Born and raised in Sydney, now back after a few years in Melbourne, Nick made his first short-film in 2014, graduated from the Victorian College of Arts School of Film and Television in 2016 and has since made films that have screened at festivals Australia wide, including the Byron Bay International Film Festival and the Lorne Film Festival. He is passionate about storytelling that interrogates the conditions of a rapidly changing world. He is particularly drawn to complex characters figuring out who they are and where they fit as the world changes around them. Nick's writing has appeared in The Sydney Anthology, FilmInk and CityHub. He has extensive post-production experience in unscripted television, having worked on projects as diverse as 'The Dog House Australia' for Network 10 and 'Back in the Groove' by Beyond Entertainment for Hulu.
Director Statement.
'Still Life' is a love letter to the women I grew up with. Women like my mother and her friends, perhaps the last generation who were brought up with the idea of the suburban Australian dream of a house and kids as the pinnacle of life’s achievements. Women who filled our home with friendship and laughter, who would grill prospective boyfriends and spill blood for us. We were fussed over and spoilt, yes, but also taught kindness, patience and grit. As I grew older, they got a front seat to the changes unfolding in my life and I a view into theirs. Couples I never imagined would ever separate (and only ever really knew as a couple, as if both parties only ever existed as a part of the other) separated and I began to see something that I hadn’t seen before – bitterness, anger, regret, a loss of identity. I don’t want to generalise an entire generation of women – this is specifically inspired by individuals in my life and their experiences – but it didn’t seem that the men had as much to lose. Biological changes notwithstanding, it was always the women who had the most to lose in separation – the loss of identity, the loss of idealism, the loss of material possessions being more deeply felt. Eloise was born from another script, a much longer project with a much larger cast, and coming out of covid and moving back to Sydney after six years in Melbourne, I wanted to make something smaller and more intimate. She was always a character I loved and I wanted the challenge of going deeper. She is not the type of character that we see a lot in films or television.
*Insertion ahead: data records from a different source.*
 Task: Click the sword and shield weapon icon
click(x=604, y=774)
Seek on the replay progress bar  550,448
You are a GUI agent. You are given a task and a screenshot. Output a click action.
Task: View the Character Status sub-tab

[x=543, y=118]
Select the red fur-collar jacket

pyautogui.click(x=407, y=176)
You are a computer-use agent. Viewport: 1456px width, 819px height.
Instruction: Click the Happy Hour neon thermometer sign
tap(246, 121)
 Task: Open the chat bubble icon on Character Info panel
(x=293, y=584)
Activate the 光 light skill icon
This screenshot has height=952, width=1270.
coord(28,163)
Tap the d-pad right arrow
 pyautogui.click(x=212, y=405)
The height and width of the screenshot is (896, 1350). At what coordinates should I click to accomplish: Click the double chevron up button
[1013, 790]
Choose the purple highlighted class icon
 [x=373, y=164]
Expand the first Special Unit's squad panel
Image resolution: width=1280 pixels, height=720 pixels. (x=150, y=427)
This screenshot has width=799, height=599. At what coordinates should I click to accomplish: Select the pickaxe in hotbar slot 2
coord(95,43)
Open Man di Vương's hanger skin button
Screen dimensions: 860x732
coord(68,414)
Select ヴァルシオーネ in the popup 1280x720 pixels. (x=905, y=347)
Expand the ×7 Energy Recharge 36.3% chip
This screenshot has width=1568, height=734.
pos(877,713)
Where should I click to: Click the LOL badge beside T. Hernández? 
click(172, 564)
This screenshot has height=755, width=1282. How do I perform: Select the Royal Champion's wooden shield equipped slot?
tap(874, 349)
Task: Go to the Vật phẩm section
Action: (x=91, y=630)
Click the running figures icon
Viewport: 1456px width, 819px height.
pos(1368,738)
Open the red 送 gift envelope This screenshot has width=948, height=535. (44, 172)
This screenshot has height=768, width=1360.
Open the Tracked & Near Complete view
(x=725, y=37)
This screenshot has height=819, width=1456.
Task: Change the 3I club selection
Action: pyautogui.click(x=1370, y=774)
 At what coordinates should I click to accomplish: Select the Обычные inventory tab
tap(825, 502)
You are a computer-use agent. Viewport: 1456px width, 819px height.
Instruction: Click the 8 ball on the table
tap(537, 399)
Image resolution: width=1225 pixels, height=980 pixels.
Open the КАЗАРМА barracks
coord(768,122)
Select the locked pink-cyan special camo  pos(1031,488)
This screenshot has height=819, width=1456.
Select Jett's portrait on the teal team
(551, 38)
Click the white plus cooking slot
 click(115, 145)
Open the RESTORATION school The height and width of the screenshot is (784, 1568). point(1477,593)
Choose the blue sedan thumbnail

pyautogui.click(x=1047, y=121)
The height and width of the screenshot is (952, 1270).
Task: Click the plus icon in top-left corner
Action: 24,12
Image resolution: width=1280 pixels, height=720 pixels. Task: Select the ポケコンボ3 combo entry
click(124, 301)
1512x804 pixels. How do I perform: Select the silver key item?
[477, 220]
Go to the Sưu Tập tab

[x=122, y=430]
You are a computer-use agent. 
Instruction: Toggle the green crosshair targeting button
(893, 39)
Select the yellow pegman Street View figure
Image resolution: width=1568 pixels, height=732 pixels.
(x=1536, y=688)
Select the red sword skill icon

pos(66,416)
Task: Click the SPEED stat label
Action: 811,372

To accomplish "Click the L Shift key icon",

The changes she is going through – menopause and separation – are underexplored and universal. The title, 'Still Life', was inspired by still life paintings – moments of fleeting perfection captured in perpetuity. It’s an apt metaphor for Eloise’s life with Terry – trapped in a fantasy that she thought she had to live and not sure what life could be without it. You can’t distil a lifetime into an image. It can be hard to let go of the person we used to be and the person we thought we should be but are not. But life – still – goes on and we have to keep on living.